Heartburn is a common problem felt by people of all ages, gender, ethnicity, as well as geography. Heartburn, by itself, is not so harmful and can be easily treated. But if it happens to be a symptom of gastroesophageal reflux disease, commonly known as GERD, it could mean trouble for you. GERD is said to affect 20% of the U.S population and is not something that can be ignored.
GERD is a digestive condition that occurs when stomach acid flows into the esophagus. This usually occurs due to a muscle problem and the most common way to identify this is the heartburn and the reflux of food and acid. Certain factors like obesity, overeating, and lying down immediately after eating can contribute to GERD.
If left untreated, GERD can either cause or aggravate a wide variety of conditions that affect the extraesophageal structures. A number of pulmonary symptoms and diseases, otolaryngologic (ENT and head and neck) findings and symptoms, and other extraesophageal manifestations, including dental erosion, can occur. Hence, it is important to get GERD diagnosed at the earliest, and the best trigger for that is to know your symptoms.12 Here are some of the symptoms to look out for.
While heartburn might not always be due to GERD, if you feel that you are constantly troubled by it, it is safer to seek a medical opinion. Also, watch out for other symptoms like food reflux, coughing, and breathing problems. A combination of all these may be GERD.

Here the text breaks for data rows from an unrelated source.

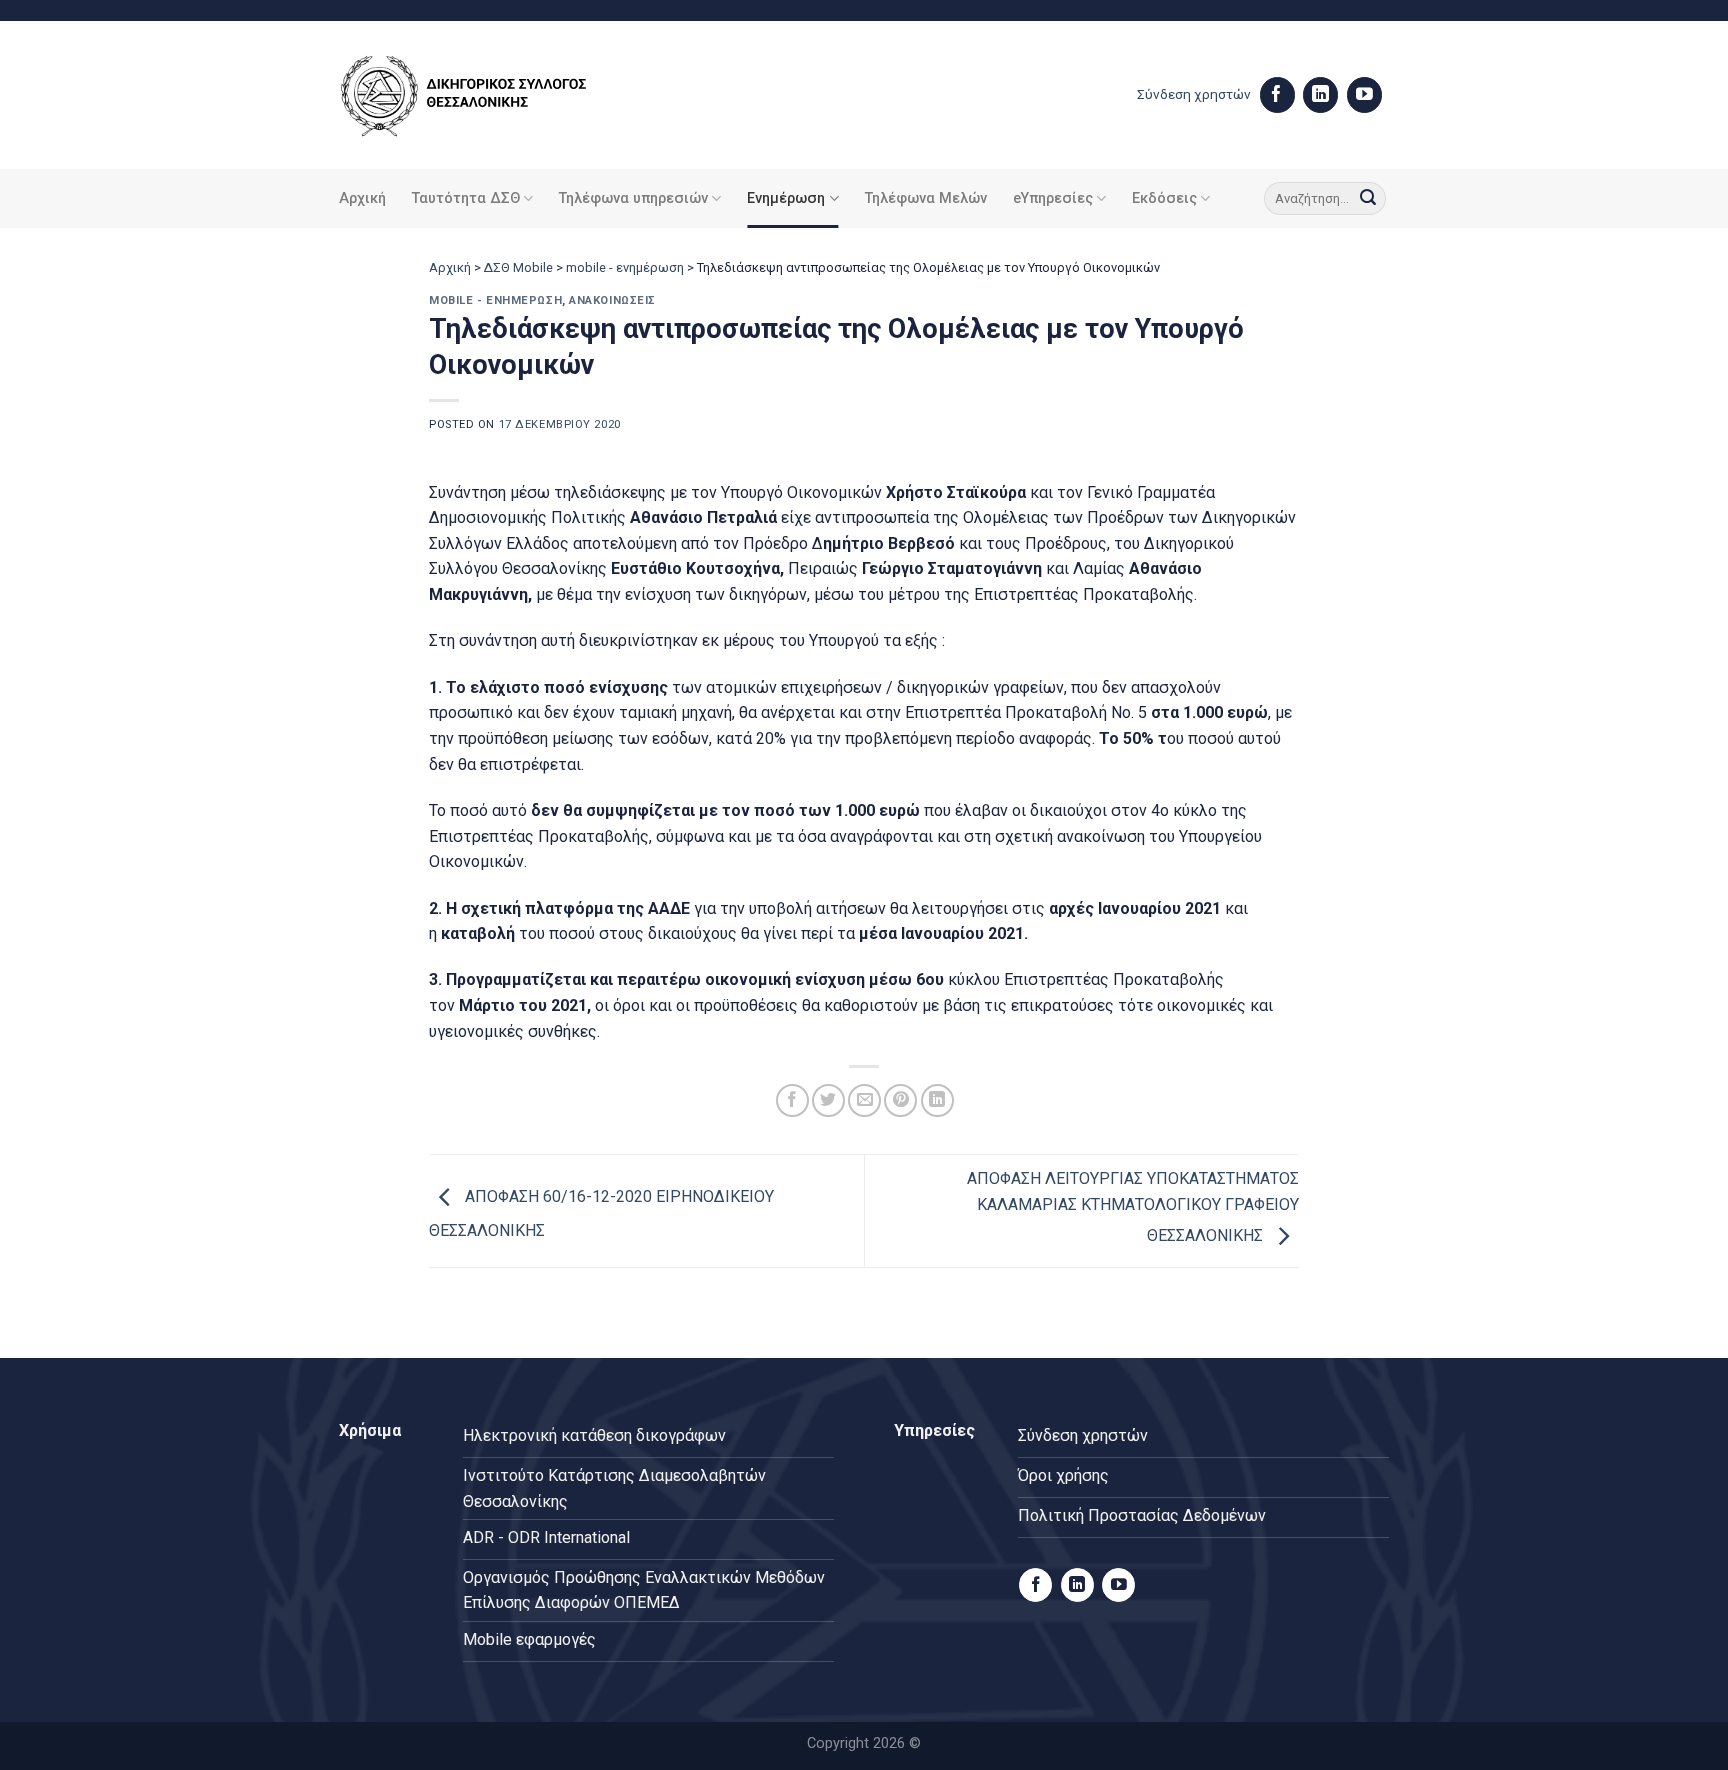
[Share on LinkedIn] (937, 1100)
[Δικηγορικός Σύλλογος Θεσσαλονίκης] (489, 95)
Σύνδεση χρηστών (1194, 94)
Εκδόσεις (1164, 198)
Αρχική (362, 198)
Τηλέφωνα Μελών (926, 198)
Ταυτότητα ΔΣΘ (466, 198)
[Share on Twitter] (828, 1100)
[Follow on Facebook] (1277, 95)
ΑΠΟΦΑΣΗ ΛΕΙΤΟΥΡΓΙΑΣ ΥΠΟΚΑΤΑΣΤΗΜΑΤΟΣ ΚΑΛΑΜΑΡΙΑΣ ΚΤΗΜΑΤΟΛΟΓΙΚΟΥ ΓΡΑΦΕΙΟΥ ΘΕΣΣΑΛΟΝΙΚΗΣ (1133, 1207)
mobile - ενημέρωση (625, 267)
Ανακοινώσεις (612, 300)
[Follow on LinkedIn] (1320, 95)
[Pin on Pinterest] (900, 1100)
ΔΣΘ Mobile (518, 267)
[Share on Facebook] (792, 1100)
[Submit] (1368, 199)
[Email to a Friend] (864, 1100)
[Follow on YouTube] (1364, 95)
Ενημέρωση (786, 198)
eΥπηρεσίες (1053, 198)
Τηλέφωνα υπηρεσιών (633, 198)
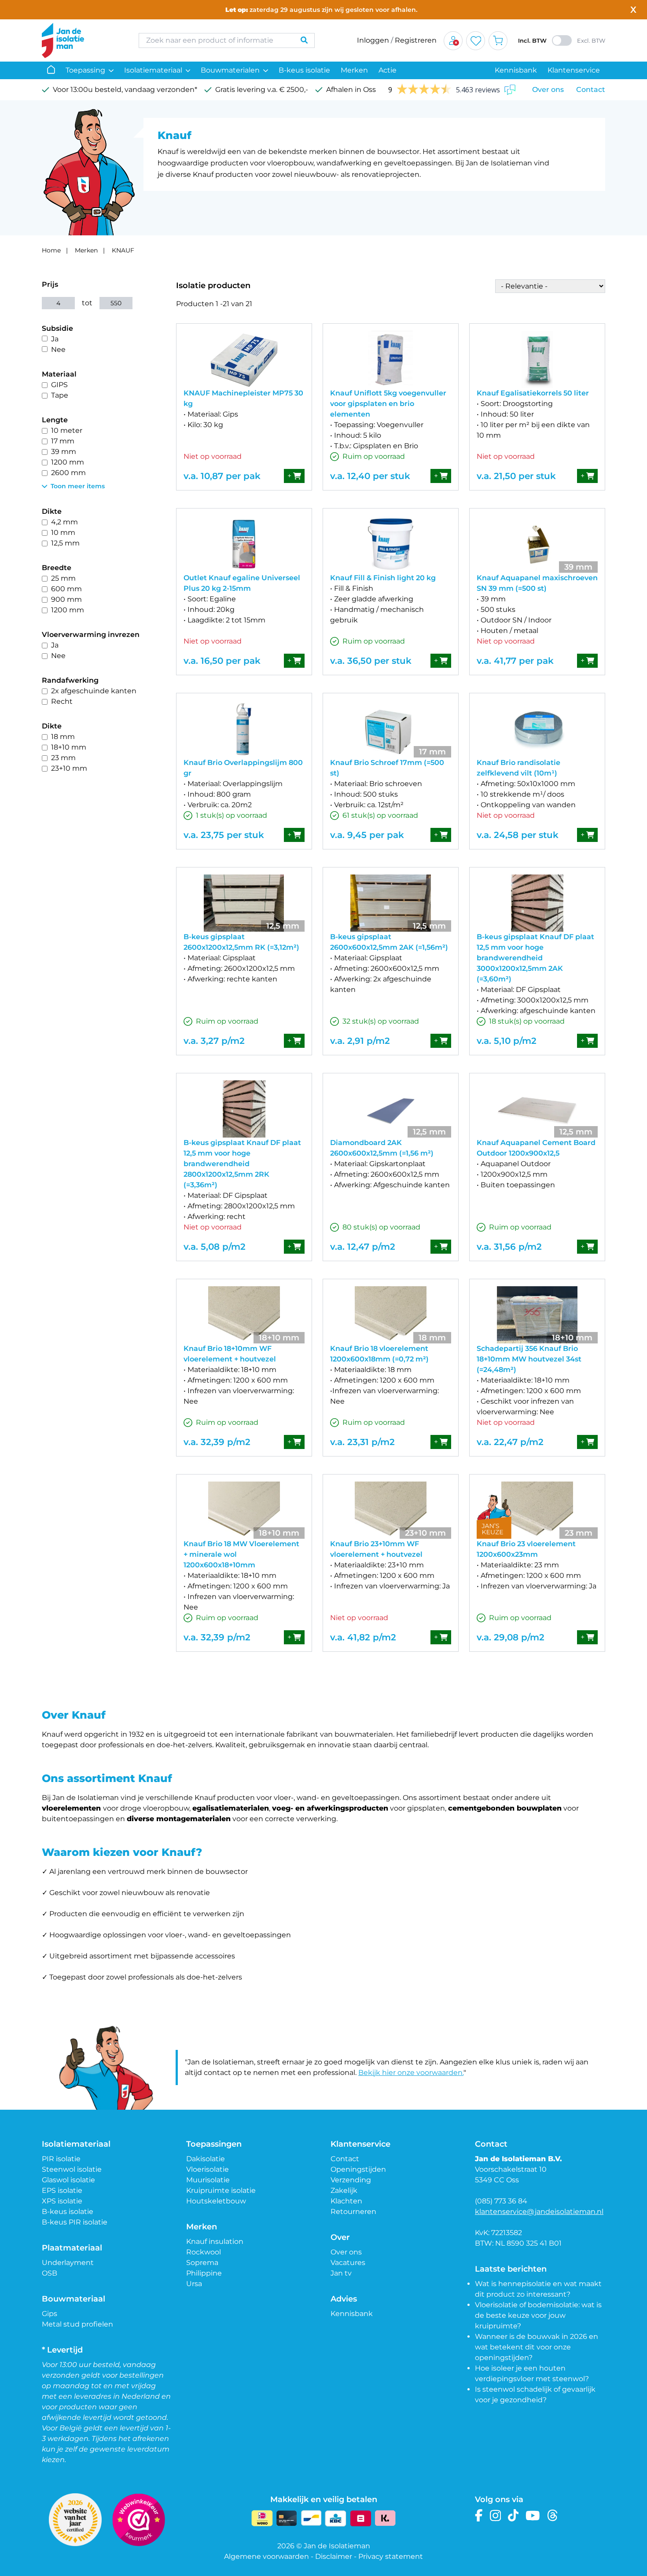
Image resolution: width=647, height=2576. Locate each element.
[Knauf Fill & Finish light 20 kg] (390, 544)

Studies suggest that if heartburn is refractory to treatment, is chronic (beyond 5 years), or accompanied by dysphagia (difficulty in swallowing), odynophagia (pain when swallowing), or bleeding, it should be evaluated by endoscopy. There are also chances of it being malignant and hence requires medical attention.3
2. Chronic Cough
A cough by itself may not be an issue and can be treated with over-the-counter cough syrups at most times. But, if you find that you have a chronic cough along with heartburn or any other symptoms mentioned here for GERD, then it is time to meet your doctor. GERD-associated coughs are prevalent among 10 to 40% of the patient population as per a study.4
Regurgitation occurs when the undigested food from the pharynx or the esophagus comes back up through the mouth. The most common reason for regurgitation in humans is GERD. According to studies with a sample of 1700 responders on various symptoms, 10% of all GERD sufferers have regurgitation as the most common symptom. So, if you find this symptom often, or along with a few other symptoms, then make it a point to fix a doctor’s appointment.5
4. Chest Pain
The most common diagnosis of a severe chest pain is a heart attack. While this is possible, know that GERD also induces chest pain. GERD has been identified as the most common cause of non-cardiac chest pain. For quick diagnosis of GERD and on-time treatment, lookout for the other common symptoms such as heartburn, a bitter taste in the mouth, regurgitation, and cough.
According to a clinical study, GERD is a common, treatable cause of chest pain in patients with coronary artery disease. Conducted on 34 patients, the study noted that 38 of 164 chest pain episodes were due to acid reflux. So, in case you already have any heart issues, get yourself checked for GERD and any false heart attack alarms.6
Difficulty in swallowing can be common and due to many reasons. While the issue can be something as simple as a severe sore throat or throat infection, other factors like GERD can also be at play. GERD is usually accompanied by heartburn, regurgitation, chest pain, dyspepsia, and any unknown sensation (like lump or phlegm in the throat).
If any of these symptoms persist, despite over-the-counter medicines, you probably have GERD.7 Visit your doctor to verify the cause of your chest pain and watch out for these symptoms.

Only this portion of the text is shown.